TASK DETAILS: The vacuuming guide below gives tips for vacuuming the right way. List the heading of each tip.

══ TEXT TO READ ══

So here’s my non-scientific (maybe I’ll study it some day) answer on how often to vacuum:

Captain’s brush-on brush-off vacuum strategy: Vacuum once a week with the brush roll off, and one a month with the brush roll on. You can increase this to daily for brush-off and every 2 weeks for brush-on in high-traffic areas.

Here are a few frequently asked questions on the brush-on brush-off vacuum strategy:

  • What if my beater bar doesn’t turn off? In this case, you have no option but to use the brush. However, raising the vacuum height will reduce the amount the beater bar digs into the carpet.
  • My dog sheds. Won’t I need to use the brush roll more often? Maybe. Try with the beater off first and see how it does. You might be surprised especially with a powerful vacuum. As a second option, try an upholstery tool in the area your dog lies. It can be effective and gentler.
  • What about hard flooring? The beater bar should be turned off anyway. To take it a step further, I’d vacuum these areas as much as possible to keep the debris from floating around the home.

Captain’s warning! Certain types of carpet will be damaged with a brush roll. This is particularly true with Berber carpet but can also be true with frieze carpet. In these cases, you’ll only want to vacuum without the brush roll. Since you’ll never get the deep clean of a brush, I’d increase your vacuum frequency to at least twice a week in high-traffic areas.

Why you’re vacuuming wrong

There’s not a perfect technique to vacuuming carpet, but many people don’t get the most out of their vacuum because of a few common mistakes. Here are tips for vacuuming the right way:

  • The toothbrush strategy for vacuuming: Switch it up. When you make a habit of brushing with the same hand and starting the same spot, you miss the same spots in your mouth every time. This is the same with vacuuming. Change the angles you vacuum at and the direction you start, and where you move furniture to greatly reduce chances of missed spots. Some vacuum experts recommend going in the horizontal and vertical angle every time you vacuum. I think that’s overkill. Just switch it up (horizontal one time and vertical the next).
  • Check the filter regularly: Your manual will give you guidance on how often to change or clean your filter, and like an oil change, it’s important to stick to. Vacuum power can be severely limited by a worn out filter
  • Maximize your vacuum’s potential: Newer vacuums come with different height settings and extra tools. Figure out what setting is best (it takes work at first but pays off), and how to best use the extra tools. Many people ignore these features, but if you get it right once, you won’t have to think about it again.
  • Don’t over-focus on the carpet: Yes, you want your carpet clean, but if you clean it, and then the air conditioning comes on and blows dust out of the vent, or someone walks in and kicks up debris from a dirty mat, your carpet is immediately dirty again. Many vacuums make it easy to clean vents, mats, etc.
  • Check the beater bar: Tangled strings and hair can reduce the beater bar performance, and it’s important part of getting the carpet clean.
  • Turn off the beater bar: Okay, so I just said the beater bar is important. It is, but certain carpets it can damage. Berber or looped carpets are prime victims of the beater bar, but frieze and longer carpets can also be damaged. If you’re unsure, check with your carpet manufacturer.

═══
══ COLLECTED MATERIAL ══

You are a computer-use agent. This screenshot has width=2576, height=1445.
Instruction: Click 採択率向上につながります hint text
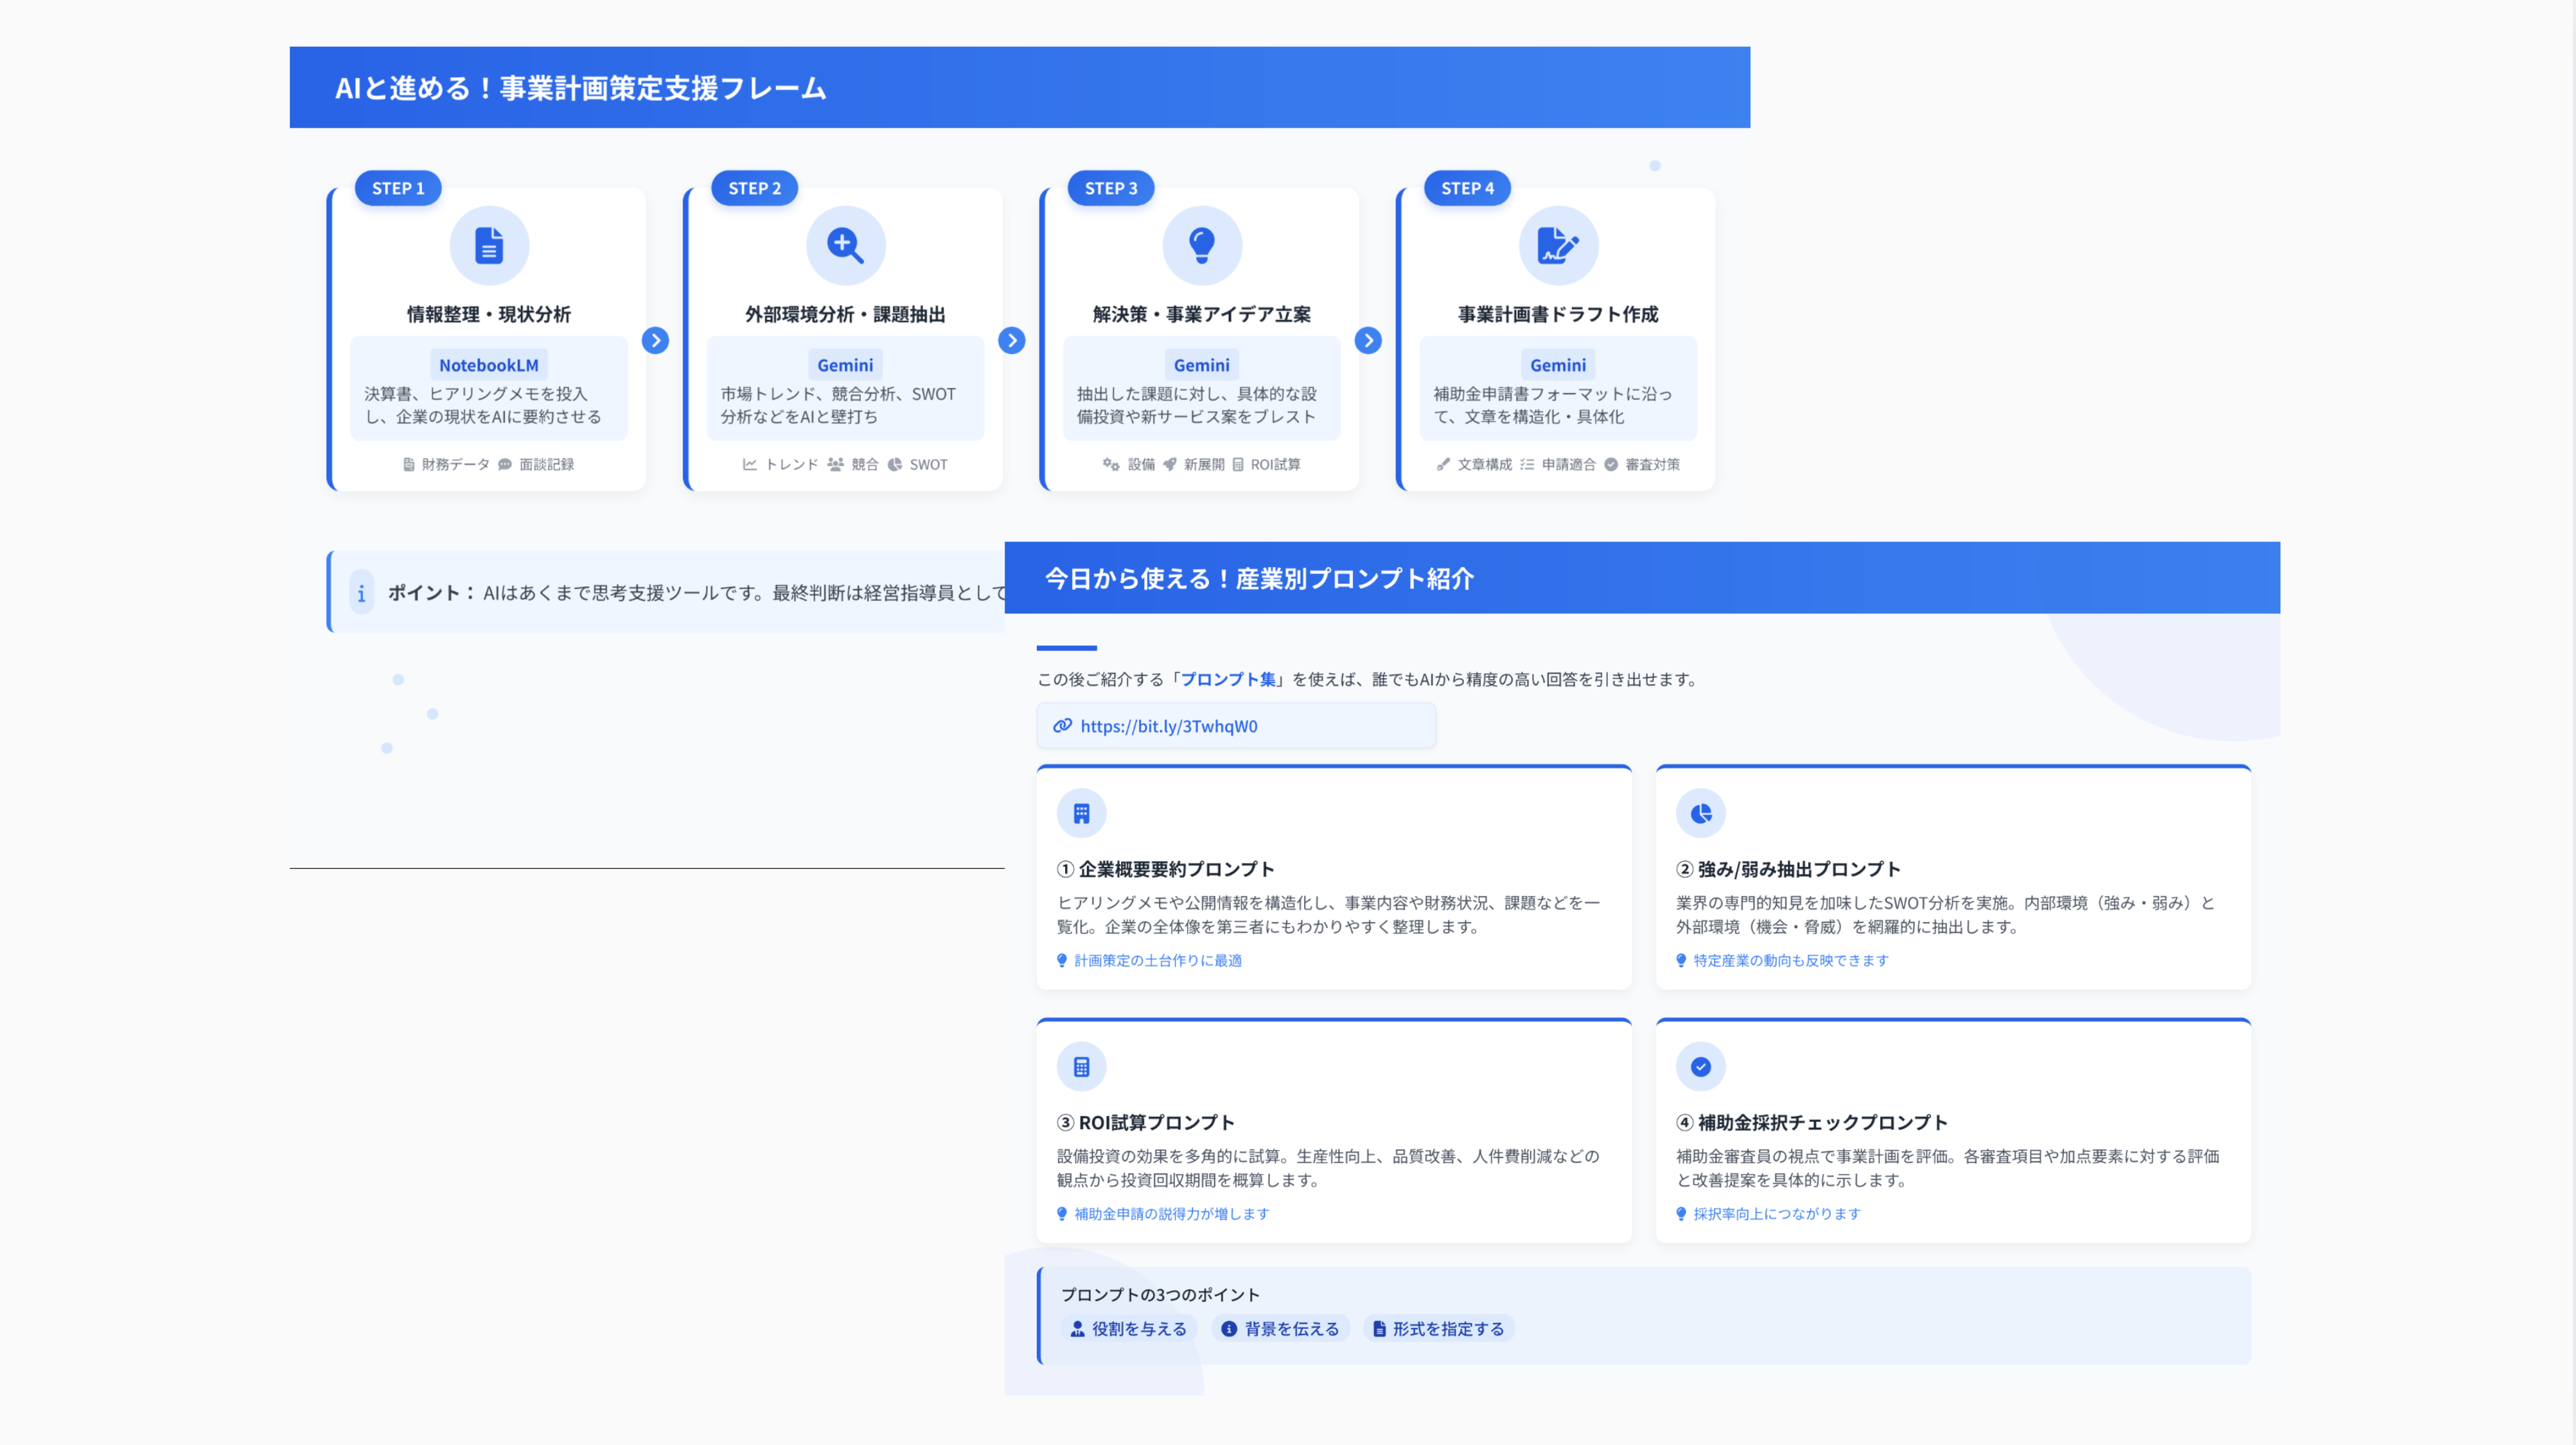coord(1776,1213)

═══

SOLUTION BELOW:
- The toothbrush strategy for vacuuming
- Check the filter regularly
- Maximize your vacuum's potential
- Don't over-focus on the carpet
- Check the beater bar
- Turn off the beater bar